April 2020 - Double Star of the Month

Six degrees NE of delta Leonis is 54 Leo (10 55 36.80 +24 44 59.0). It is an attractive and brightbut unequal pair (V magnitudes 4.5 and 6.3) which is well seen in small apertures.

It is H 3 30 in William Herschel's catalogue and the great observer noted the colours as white and ash-colour or greyish-white. Struve catalogues it as STF 1487 and Admiral Smyth found them white and grey whilst Webb noted greenish-white and blue and in 1972, I recorded white and blue using a 25-cm reflector.

Gaia DR2 finds that the parallaxes for A and B are respectively 9.83 and 10.17 milliarcseconds corresponding to distances of 332 and 321 light-years, although the error on the A component parallax is 12 light-years, indicating the possibility of another star in the system. In 2018, a measure made with the Cambridge 8-inch refractor put the stars at 114.3 degrees and 6".5.

The most southerly double star to appear in this series so far is iota Octantis (12 54 58.80 -85 07 24.1).

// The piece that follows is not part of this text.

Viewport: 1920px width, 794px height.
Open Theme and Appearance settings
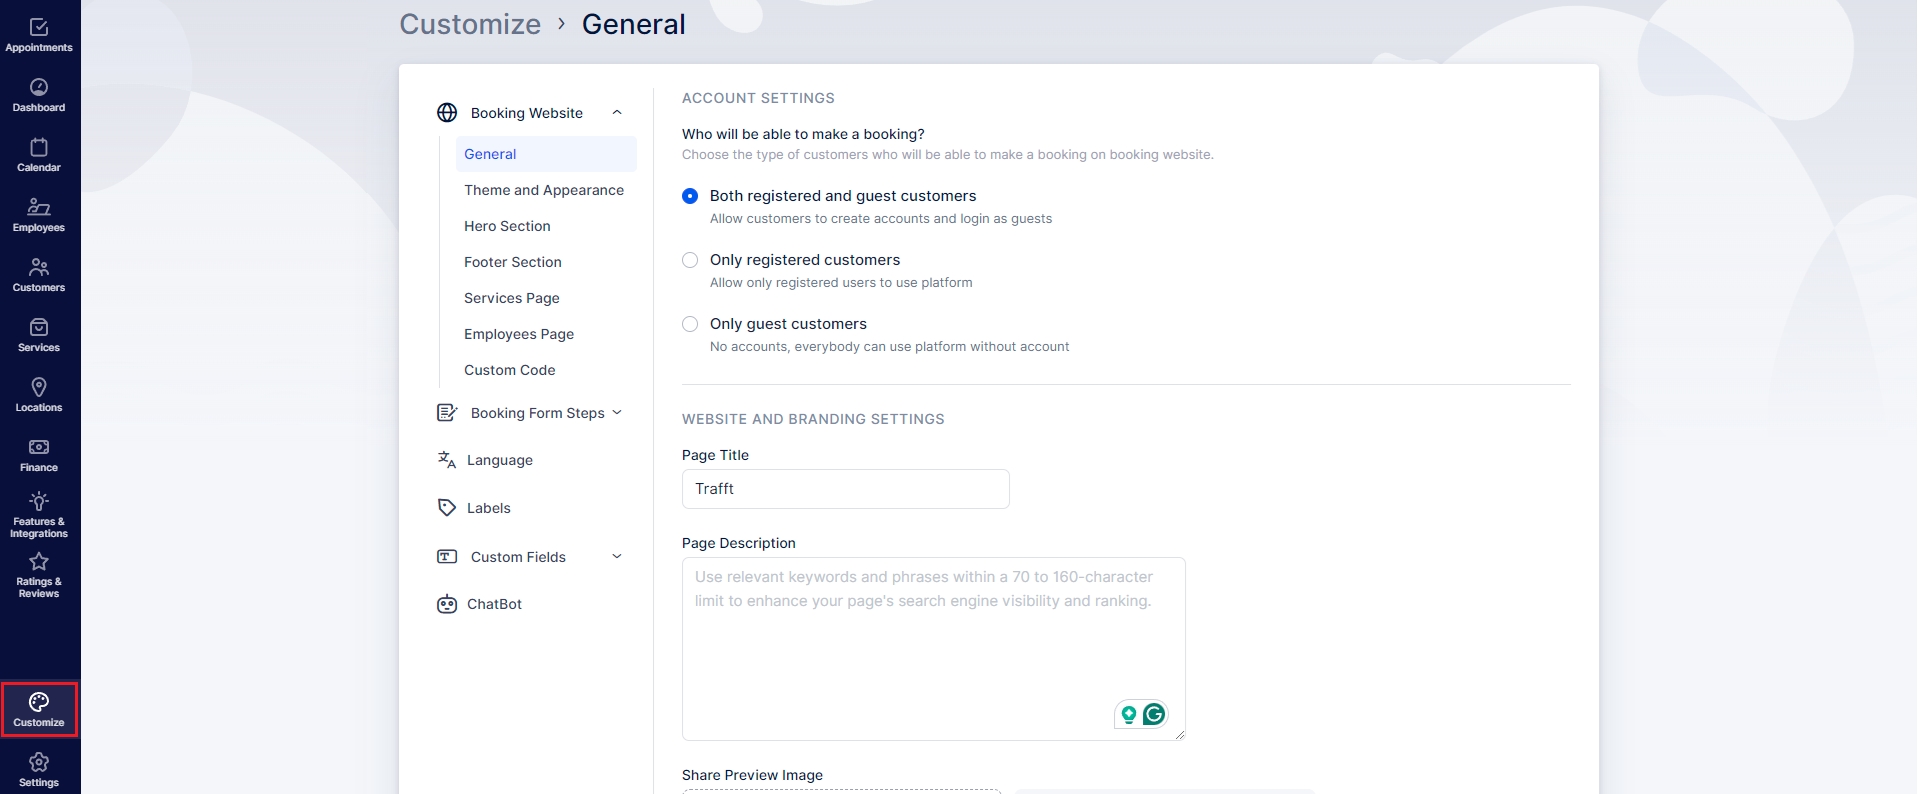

It came to light as a double star in April 1935 when Robert Rossiter was surveying the sky with the 27.5-inch refractor at the Lamont-Hussey Observatory in Bloemfontein, South Africa. He found a pair of stars with magnitudes 5.5 and 6.3 at 0".67 and numbered the pair RST 2819.

Unless the stars have widened significantly, it is difficult to understand why they were not found before by southern observers. Perhaps the closeness of the stars to the southern celestial pole where traditional refractors are hard to maneouvre played a part.

Since discovery the stars have moved just 13 degrees and shown little motion in separation. The last observation in 2006 put them at 240 degrees and 0".7, and they were elongated by Ross Gould with 17.5-cm; he noted the primary was orange. In 1941 Willem van den Bos added a third star of mag. 10.9, currently at 53 degrees and 62".